• WHAT THE TASK ASKS: Arrange the lines from the start of the material through the line containing "Click the Nyomtatás", inclusive, as a numbered list, leaving out any blank lines.

(Interface element records)
-=-=-

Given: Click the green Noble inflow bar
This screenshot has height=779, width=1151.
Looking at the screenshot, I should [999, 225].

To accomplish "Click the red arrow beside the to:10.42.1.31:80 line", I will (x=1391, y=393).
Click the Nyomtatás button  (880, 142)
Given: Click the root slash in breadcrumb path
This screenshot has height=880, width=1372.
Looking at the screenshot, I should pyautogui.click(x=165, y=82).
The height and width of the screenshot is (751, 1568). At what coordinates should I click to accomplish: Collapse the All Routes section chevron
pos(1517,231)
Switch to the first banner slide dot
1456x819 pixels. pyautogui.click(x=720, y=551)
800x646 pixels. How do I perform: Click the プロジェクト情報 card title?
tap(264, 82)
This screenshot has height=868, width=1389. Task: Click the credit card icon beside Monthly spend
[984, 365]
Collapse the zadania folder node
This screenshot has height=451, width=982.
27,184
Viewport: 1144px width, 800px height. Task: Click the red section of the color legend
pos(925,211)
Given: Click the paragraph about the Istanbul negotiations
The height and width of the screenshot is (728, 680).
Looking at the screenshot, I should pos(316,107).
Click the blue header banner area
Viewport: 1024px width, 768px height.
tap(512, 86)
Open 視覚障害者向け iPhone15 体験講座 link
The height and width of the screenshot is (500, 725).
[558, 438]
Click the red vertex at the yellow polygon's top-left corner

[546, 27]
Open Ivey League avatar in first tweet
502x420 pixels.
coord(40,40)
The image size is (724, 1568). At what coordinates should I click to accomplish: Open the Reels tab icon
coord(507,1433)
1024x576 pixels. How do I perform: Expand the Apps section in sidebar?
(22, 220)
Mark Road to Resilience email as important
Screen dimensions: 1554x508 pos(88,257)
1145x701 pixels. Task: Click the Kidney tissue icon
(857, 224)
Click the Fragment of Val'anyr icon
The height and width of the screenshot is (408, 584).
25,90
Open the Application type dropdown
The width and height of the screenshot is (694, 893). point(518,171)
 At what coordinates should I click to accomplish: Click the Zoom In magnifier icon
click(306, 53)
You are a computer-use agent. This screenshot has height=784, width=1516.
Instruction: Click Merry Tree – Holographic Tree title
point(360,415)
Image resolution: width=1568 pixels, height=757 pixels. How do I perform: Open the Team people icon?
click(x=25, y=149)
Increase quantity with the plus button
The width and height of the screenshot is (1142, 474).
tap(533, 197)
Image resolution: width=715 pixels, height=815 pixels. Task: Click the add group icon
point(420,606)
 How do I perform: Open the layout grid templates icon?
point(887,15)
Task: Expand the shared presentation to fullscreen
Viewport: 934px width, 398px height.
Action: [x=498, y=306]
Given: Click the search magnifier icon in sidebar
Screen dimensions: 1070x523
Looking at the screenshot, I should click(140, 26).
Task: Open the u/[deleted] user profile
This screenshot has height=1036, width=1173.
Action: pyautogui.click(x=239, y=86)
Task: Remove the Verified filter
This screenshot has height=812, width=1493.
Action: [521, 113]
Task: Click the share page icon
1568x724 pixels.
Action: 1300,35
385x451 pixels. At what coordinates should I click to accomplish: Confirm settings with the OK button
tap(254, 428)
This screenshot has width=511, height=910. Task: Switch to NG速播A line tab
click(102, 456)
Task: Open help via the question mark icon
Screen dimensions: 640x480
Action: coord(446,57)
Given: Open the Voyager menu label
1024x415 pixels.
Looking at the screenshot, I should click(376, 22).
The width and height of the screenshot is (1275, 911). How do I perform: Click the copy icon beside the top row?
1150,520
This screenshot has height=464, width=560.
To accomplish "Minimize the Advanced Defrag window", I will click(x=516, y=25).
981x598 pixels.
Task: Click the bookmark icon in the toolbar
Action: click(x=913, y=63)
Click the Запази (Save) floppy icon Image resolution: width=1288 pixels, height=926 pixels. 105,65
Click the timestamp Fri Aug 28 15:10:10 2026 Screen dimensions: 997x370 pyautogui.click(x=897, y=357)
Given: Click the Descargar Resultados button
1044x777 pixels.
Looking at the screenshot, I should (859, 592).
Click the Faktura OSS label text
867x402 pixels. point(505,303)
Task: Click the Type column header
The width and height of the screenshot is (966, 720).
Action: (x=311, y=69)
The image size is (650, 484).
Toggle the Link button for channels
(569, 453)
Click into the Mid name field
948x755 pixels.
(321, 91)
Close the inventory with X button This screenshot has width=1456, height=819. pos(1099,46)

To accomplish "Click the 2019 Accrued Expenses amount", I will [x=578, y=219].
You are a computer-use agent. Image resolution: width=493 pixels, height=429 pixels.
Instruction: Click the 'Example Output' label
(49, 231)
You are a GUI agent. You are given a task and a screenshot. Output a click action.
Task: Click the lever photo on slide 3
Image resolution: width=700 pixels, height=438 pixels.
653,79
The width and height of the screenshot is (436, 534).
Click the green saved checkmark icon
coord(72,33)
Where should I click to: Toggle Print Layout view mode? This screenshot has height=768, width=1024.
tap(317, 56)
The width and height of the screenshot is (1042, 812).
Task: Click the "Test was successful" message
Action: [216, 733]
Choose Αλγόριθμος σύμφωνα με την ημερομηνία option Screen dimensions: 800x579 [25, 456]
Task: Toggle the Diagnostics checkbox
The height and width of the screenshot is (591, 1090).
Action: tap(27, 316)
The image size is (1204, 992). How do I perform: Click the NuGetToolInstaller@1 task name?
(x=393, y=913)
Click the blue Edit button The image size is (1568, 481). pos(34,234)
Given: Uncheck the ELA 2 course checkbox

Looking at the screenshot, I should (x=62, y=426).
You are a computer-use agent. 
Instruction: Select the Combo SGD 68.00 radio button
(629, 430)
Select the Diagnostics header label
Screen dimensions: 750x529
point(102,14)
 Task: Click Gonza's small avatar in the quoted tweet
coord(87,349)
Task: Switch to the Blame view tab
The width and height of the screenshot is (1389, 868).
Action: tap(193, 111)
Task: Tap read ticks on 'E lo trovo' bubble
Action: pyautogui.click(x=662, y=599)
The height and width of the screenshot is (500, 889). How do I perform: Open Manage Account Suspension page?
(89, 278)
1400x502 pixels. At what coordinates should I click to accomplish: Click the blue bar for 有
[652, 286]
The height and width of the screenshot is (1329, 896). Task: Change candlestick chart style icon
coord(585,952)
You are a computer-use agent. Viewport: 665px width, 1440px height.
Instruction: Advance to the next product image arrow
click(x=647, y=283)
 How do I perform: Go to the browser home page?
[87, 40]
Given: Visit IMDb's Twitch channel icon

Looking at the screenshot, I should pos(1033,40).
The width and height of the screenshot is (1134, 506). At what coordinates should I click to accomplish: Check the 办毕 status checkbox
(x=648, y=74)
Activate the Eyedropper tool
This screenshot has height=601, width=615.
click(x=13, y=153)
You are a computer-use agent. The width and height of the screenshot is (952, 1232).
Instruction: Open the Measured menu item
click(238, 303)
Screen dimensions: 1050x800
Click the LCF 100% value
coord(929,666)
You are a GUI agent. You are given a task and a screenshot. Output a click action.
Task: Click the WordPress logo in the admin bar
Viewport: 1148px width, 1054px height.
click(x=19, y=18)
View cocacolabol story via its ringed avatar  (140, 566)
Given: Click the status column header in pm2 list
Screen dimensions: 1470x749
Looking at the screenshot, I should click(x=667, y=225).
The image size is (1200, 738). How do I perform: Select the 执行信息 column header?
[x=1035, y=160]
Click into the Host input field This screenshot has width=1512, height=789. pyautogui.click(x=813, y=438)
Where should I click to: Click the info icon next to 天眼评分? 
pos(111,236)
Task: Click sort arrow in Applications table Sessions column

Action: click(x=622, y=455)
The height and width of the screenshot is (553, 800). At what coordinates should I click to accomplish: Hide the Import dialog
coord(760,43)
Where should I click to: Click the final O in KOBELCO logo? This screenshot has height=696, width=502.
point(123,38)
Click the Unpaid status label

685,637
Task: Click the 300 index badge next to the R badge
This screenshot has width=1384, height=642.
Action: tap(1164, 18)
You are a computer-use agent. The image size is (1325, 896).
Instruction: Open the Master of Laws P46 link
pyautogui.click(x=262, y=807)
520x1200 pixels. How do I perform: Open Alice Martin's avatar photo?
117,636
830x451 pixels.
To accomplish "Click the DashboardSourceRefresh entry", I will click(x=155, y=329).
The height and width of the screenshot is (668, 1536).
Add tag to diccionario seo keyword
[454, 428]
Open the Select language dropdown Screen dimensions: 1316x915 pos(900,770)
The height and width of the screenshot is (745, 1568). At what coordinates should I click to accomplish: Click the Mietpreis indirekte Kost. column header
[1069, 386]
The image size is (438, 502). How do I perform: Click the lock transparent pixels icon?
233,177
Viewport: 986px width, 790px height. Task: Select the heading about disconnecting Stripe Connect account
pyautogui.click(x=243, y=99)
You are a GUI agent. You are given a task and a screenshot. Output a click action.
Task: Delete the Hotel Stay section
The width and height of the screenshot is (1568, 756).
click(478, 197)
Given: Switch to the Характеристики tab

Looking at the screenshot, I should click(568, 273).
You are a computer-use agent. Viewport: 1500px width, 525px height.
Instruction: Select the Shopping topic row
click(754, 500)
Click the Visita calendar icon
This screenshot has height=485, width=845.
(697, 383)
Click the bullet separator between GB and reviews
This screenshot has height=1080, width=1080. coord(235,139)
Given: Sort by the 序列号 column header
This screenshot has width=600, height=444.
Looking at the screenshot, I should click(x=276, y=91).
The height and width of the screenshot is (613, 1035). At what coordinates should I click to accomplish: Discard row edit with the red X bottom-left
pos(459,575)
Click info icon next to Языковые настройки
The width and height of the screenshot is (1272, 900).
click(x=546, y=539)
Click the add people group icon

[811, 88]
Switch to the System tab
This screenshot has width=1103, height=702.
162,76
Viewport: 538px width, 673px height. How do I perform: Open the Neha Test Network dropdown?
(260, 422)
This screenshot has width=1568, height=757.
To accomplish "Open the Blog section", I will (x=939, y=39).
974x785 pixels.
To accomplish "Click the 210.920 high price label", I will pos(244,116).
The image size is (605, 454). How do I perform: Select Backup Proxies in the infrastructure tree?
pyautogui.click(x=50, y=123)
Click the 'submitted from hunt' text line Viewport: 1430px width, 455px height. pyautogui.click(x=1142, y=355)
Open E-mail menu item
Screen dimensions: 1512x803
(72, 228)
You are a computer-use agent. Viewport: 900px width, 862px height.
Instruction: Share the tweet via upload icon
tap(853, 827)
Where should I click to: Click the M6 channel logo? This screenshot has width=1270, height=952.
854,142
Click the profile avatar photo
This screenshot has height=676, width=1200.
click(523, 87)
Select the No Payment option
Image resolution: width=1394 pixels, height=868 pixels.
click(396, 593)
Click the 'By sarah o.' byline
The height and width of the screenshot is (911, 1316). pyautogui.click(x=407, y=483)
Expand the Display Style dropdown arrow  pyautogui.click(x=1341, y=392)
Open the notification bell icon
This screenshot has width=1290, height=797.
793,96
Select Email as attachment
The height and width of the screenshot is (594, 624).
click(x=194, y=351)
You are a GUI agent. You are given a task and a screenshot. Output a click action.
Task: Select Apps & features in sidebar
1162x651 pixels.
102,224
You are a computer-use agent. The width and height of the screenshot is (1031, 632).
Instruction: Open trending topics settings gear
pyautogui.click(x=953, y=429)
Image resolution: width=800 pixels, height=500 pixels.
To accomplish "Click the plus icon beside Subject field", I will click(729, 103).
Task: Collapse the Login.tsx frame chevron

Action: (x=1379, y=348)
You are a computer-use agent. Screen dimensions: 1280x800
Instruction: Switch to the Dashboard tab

-=-=-

• RESULT OF THIS TASK:
1. Given: Click the green Noble inflow bar
2. This screenshot has height=779, width=1151.
3. Looking at the screenshot, I should [999, 225].
4. To accomplish "Click the red arrow beside the to:10.42.1.31:80 line", I will (x=1391, y=393).
5. Click the Nyomtatás button  (880, 142)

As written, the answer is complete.